====== Document extract

The 12th edition of the Secretariat’s landmark Regional Conference of Heads of Anti-Corruption Agencies in Commonwealth Africa is currently underway in Kigali to discuss the impacts of corruption on sustainable development and strategies for combating corruption.
Heads of anti-corruption agencies from the Commonwealth’s 19 African member states and stakeholders met yesterday in Kigali, Rwanda, for the 12th Regional Conference of Heads of Anti-Corruption Agencies in Commonwealth Africa.
The five-day conference, which is being convened under the theme ‘Combating Corruption for Good Governance and Sustainable Development in Africa’, opened with a clarion call from delegates for the need to strengthen cooperation and collaboration among anti-corruption agencies in Commonwealth Africa to help address the gaps in fighting corruption.
Opening the forum, Rwanda’s Ombudsman, Madeleine Nirere, outlined some of the measures the Government of Rwanda has undertaken towards zero-tolerance against corruption, adding that these measures have been made possible not only because of the political will of the Government but also through the cooperation between national and international institutions in the fight against corruption. “Let us challenge ourselves to use this [conference as an] opportunity [to] not only support Rwanda’s corruption prevention and fighting strategies but also be the basis for continued collaboration between Anti-Corruption Agencies, the private sector, civil society organisations and international communities…Anti-Corruption Agencies are leading institutions to fulfil the goals of sustainable development in partnership with other national, regional and international partners. Indeed, these goals cannot be achieved without a strong collaboration with the above-mentioned stakeholders.”

============
====== Information given

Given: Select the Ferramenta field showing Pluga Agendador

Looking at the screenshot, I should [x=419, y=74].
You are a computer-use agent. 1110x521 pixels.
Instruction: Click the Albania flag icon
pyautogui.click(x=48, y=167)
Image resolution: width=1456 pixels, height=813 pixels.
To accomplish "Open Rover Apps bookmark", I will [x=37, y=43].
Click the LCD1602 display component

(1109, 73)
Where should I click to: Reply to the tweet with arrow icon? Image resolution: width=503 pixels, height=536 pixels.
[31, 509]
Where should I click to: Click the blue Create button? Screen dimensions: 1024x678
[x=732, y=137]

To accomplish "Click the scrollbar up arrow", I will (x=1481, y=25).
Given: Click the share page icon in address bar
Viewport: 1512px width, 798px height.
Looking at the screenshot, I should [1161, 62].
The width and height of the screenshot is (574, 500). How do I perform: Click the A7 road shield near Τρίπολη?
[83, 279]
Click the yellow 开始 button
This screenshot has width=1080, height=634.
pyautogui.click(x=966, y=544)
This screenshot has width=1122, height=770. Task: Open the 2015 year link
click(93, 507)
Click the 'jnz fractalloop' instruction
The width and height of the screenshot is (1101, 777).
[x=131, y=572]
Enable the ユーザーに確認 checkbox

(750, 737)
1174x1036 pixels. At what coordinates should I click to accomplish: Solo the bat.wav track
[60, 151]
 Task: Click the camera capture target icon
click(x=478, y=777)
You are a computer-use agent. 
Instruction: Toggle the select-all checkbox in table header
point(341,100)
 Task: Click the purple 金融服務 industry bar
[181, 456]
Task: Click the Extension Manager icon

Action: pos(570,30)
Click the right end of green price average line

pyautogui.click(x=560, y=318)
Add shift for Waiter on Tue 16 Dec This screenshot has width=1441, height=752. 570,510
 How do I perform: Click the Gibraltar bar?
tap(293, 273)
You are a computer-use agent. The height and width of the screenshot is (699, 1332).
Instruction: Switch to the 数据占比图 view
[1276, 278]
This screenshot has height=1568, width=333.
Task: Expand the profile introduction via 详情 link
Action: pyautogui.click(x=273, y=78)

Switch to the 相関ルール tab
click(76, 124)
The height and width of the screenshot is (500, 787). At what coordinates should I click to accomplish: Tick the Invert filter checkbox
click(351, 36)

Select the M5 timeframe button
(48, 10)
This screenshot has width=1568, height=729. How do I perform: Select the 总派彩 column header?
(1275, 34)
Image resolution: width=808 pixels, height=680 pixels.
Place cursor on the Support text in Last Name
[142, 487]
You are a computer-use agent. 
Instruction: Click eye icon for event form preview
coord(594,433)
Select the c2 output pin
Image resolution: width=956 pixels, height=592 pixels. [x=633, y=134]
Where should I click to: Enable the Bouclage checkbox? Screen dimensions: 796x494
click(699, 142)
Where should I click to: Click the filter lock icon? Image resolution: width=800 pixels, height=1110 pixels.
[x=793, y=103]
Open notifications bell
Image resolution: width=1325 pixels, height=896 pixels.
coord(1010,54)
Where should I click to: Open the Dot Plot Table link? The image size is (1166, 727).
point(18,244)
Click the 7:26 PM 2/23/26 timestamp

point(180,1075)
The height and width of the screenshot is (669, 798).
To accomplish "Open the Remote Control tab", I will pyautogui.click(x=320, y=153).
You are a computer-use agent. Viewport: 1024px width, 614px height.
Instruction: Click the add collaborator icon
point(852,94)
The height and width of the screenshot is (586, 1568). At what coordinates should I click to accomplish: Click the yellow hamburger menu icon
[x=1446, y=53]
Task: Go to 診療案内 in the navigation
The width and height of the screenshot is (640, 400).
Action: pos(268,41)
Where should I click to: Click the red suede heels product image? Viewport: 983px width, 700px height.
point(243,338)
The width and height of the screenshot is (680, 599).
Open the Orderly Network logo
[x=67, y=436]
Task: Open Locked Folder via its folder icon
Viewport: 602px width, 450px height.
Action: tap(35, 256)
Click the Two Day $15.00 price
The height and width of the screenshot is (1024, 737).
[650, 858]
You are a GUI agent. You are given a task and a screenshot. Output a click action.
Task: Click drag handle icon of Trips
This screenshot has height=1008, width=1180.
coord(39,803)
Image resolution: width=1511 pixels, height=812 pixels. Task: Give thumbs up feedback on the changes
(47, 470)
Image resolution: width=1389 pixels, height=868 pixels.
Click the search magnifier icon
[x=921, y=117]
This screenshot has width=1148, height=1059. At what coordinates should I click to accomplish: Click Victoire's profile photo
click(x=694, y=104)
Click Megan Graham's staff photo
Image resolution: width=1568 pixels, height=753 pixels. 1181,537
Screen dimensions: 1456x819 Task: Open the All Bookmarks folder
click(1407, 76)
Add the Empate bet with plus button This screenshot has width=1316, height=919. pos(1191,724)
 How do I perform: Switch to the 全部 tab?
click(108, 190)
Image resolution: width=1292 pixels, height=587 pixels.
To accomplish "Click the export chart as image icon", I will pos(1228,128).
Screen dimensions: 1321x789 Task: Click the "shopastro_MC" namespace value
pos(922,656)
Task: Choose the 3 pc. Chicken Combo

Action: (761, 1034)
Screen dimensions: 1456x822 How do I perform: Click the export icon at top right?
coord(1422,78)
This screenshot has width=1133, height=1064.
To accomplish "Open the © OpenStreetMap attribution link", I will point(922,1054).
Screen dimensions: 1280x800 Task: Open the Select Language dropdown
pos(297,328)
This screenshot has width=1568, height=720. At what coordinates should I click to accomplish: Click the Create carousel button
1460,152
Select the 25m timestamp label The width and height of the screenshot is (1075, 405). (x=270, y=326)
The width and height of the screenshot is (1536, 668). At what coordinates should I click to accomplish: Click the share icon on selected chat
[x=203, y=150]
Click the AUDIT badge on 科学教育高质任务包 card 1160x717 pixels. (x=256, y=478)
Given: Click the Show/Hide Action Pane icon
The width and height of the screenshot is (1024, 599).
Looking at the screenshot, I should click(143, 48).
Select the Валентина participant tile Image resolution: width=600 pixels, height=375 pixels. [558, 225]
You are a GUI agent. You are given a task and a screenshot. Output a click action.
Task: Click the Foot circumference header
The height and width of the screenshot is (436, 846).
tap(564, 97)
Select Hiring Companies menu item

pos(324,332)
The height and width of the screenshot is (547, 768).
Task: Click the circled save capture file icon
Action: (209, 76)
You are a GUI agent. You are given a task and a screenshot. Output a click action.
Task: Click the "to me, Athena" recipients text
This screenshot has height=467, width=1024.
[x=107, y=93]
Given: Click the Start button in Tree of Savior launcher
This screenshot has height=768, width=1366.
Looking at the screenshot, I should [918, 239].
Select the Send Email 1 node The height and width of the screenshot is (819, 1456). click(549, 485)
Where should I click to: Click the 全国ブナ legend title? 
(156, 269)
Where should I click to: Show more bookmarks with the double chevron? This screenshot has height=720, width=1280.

============

Stated problem 1:
Using the article on the Kigali anti-corruption conference, answer these questions:
(a) In which city and country is the conference being held?
(b) How many days does the conference last?
(c) Who opened the forum, and what office does that person hold?
Stated problem 2:
For each statement, say whether it agrees with the article on the Kigali anti-corruption conference. Give yes or no and quote the words from the article that decide it.
(a) Heads of anti-corruption agencies came from 19 African member states of the Commonwealth.
(b) The Kigali meeting is the 10th edition of the regional conference.
(c) The Ombudsman credited Rwanda's anti-corruption measures to political will alone.
Stated problem 3:
Continue the article on the Kigali anti-corruption conference from where it stops.

Task response 1:
(a) Kigali, Rwanda.
(b) Five days.
(c) Madeleine Nirere, Rwanda's Ombudsman.

Task response 2:
(a) Yes: "Heads of anti-corruption agencies from the Commonwealth’s 19 African member states and stakeholders met yesterday in Kigali, Rwanda"
(b) No: "The 12th edition of the Secretariat’s landmark Regional Conference of Heads of Anti-Corruption Agencies in Commonwealth Africa"
(c) No: "these measures have been made possible not only because of the political will of the Government but also through the cooperation between national and international institutions in the fight against corruption"

Task response 3:
In her welcoming address, the Commonwealth Secretary-General, The Rt. Hon Patricia Scotland, said that tackling corruption must be a priority of the highest order because it undermines the ability of countries to deliver inclusive and sustainable economic growth and social progress.
Underlining the need for international cooperation to stamp out corruption, the Secretary-General said:
“Corruption goes beyond national boundaries and is global in nature. The secrecy in jurisdictions has further made anti-corruption work even more challenging. Co-operation and sharing of information are crucial in the tracking and recovery of assets. We must develop and work on simple mechanisms to recover ill-gotten assets lying in foreign jurisdictions. Collaborations must go beyond the anti-corruption agencies to the anti-money laundering agencies and tax authorities across the Commonwealth. We can win the war against corruption through collaboration, cooperation and through a whole-of-Commonwealth approach which harnesses transformative technologies.”
Secretary-General Scotland added that for anti-corruption efforts to be the best, a Whole-Of-Commonwealth approach can be:
- Working together
- Learning from each other
- And collectively setting the highest possible standards
“I am eternally optimistic that, if we work together, and work well, Commonwealth Africa – and the Commonwealth as a whole – will sweep corruption aside and create the lasting, positive space for sustainable development to thrive, and for people everywhere to flourish,” the Secretary-General concluded.
A keynote address by the President of Rwanda, H.E. Paul Kagame, delivered by Dr. Edouard Ngirente, the Prime Minister of Rwanda, also echoed the call for collaboration:
“Several reports have indicated that global corruption is now costing around $1 trillion annually. This has severe effects on the lives of our people. This cost is very high and continues to weaken the resilience of our communities…Commonwealth Africa member states can make a difference in this fight against corruption through strengthened cooperation and effective accountability mechanisms.
It is my expectation that this Conference will come up with concrete anti-corruption measures and public sector management practices based on the rule of law, transparency, and accountable governance.
As corruption continues to emerge in more sophisticated forms, we need to come up with innovative ways to prevent and address this evolving crime.”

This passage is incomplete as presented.